:: Extracted material ::

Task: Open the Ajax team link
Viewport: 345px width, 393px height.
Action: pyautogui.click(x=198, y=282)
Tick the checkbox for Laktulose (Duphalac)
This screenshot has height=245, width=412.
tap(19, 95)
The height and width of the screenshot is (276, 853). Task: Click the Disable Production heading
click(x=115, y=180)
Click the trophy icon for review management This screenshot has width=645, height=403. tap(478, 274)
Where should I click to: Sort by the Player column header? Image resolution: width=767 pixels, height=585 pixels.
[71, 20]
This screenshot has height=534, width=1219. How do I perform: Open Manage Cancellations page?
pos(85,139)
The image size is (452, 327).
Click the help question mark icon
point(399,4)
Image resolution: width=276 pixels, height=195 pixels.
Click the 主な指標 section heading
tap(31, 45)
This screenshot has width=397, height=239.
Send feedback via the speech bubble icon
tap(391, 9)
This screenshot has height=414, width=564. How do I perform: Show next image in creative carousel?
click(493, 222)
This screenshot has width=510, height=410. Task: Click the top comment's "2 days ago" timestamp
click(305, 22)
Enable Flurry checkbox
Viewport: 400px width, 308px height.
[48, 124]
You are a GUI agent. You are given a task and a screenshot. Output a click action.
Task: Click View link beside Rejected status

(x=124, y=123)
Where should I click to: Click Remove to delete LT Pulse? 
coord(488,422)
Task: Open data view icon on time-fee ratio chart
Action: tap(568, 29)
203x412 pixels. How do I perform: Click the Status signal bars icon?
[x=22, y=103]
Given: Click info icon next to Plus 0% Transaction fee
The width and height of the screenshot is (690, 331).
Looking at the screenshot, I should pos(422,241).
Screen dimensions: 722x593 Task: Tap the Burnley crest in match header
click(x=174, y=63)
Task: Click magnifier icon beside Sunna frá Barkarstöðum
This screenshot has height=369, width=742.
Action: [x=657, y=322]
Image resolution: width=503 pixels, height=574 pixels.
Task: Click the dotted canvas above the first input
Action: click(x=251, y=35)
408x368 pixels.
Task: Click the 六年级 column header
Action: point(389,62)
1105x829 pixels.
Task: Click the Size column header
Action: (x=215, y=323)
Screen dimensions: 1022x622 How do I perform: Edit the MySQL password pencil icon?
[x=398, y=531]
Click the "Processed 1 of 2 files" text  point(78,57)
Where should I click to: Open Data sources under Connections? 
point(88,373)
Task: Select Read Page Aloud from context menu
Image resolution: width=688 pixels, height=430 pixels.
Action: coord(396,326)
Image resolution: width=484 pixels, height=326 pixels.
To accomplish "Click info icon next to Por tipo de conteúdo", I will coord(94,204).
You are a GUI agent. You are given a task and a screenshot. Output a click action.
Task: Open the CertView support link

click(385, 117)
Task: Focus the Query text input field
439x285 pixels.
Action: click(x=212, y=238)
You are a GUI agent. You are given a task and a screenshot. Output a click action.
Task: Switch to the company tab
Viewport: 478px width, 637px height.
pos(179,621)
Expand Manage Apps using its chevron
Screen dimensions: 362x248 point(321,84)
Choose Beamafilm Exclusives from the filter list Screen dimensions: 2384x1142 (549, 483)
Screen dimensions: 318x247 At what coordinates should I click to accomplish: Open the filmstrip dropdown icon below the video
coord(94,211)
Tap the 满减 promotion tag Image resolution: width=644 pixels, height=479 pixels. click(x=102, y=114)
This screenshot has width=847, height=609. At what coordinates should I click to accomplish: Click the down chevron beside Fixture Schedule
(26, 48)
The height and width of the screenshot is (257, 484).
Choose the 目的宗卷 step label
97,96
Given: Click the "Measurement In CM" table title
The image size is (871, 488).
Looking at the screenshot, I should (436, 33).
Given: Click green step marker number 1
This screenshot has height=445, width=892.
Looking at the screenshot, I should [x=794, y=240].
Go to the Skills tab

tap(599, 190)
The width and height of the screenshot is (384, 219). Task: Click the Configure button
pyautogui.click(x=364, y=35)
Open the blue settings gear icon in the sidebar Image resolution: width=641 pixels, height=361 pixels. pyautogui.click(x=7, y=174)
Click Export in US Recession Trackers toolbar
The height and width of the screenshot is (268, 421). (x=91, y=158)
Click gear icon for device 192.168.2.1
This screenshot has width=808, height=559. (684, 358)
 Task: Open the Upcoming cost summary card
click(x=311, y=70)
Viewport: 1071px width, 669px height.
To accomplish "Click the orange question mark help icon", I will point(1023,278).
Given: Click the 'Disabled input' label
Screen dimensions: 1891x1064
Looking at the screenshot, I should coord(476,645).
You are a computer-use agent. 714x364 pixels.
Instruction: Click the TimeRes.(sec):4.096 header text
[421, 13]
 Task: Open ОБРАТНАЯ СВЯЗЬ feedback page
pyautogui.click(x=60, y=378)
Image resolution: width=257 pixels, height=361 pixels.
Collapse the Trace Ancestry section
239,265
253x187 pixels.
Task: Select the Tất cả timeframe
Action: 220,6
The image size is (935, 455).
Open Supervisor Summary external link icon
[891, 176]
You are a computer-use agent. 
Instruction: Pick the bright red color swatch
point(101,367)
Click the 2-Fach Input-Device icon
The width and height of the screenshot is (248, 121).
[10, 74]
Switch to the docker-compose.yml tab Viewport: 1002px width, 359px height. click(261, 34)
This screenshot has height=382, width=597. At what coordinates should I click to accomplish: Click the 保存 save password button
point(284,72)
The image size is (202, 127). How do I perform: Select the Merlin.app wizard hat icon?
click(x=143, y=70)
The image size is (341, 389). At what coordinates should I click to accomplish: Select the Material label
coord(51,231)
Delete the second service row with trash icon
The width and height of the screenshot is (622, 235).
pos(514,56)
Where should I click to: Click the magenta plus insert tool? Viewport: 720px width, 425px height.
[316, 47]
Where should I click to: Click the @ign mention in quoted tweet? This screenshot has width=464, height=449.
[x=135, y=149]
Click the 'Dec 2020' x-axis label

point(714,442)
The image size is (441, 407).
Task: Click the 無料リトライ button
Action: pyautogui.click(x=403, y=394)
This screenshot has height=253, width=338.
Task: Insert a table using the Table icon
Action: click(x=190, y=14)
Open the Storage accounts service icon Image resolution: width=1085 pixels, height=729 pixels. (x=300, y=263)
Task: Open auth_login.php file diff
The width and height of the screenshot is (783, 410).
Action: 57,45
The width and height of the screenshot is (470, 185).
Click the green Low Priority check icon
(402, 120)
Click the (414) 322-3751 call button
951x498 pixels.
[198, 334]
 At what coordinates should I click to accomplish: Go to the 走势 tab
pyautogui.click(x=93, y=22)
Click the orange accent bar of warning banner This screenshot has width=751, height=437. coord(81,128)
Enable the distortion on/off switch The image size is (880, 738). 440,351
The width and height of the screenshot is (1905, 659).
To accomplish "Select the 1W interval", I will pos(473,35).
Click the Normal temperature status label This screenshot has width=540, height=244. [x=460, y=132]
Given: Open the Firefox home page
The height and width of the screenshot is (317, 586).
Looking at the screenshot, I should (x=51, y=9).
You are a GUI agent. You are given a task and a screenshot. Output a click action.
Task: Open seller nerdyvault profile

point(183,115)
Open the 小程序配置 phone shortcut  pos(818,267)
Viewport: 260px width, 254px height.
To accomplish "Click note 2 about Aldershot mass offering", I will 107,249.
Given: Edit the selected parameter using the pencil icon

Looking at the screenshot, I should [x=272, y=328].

:::

Exercise details
Give back exactly the lines above starting at the line where "Go to the Skills tab" appears and ending at the line where "Image resolution: width=257" appears, both included, with no other lines.

Answer area
Go to the Skills tab

tap(599, 190)
The width and height of the screenshot is (384, 219). Task: Click the Configure button
pyautogui.click(x=364, y=35)
Open the blue settings gear icon in the sidebar Image resolution: width=641 pixels, height=361 pixels. pyautogui.click(x=7, y=174)
Click Export in US Recession Trackers toolbar
The height and width of the screenshot is (268, 421). (x=91, y=158)
Click gear icon for device 192.168.2.1
This screenshot has width=808, height=559. (684, 358)
 Task: Open the Upcoming cost summary card
click(x=311, y=70)
Viewport: 1071px width, 669px height.
To accomplish "Click the orange question mark help icon", I will point(1023,278).
Given: Click the 'Disabled input' label
Screen dimensions: 1891x1064
Looking at the screenshot, I should coord(476,645).
You are a computer-use agent. 714x364 pixels.
Instruction: Click the TimeRes.(sec):4.096 header text
[421, 13]
 Task: Open ОБРАТНАЯ СВЯЗЬ feedback page
pyautogui.click(x=60, y=378)
Image resolution: width=257 pixels, height=361 pixels.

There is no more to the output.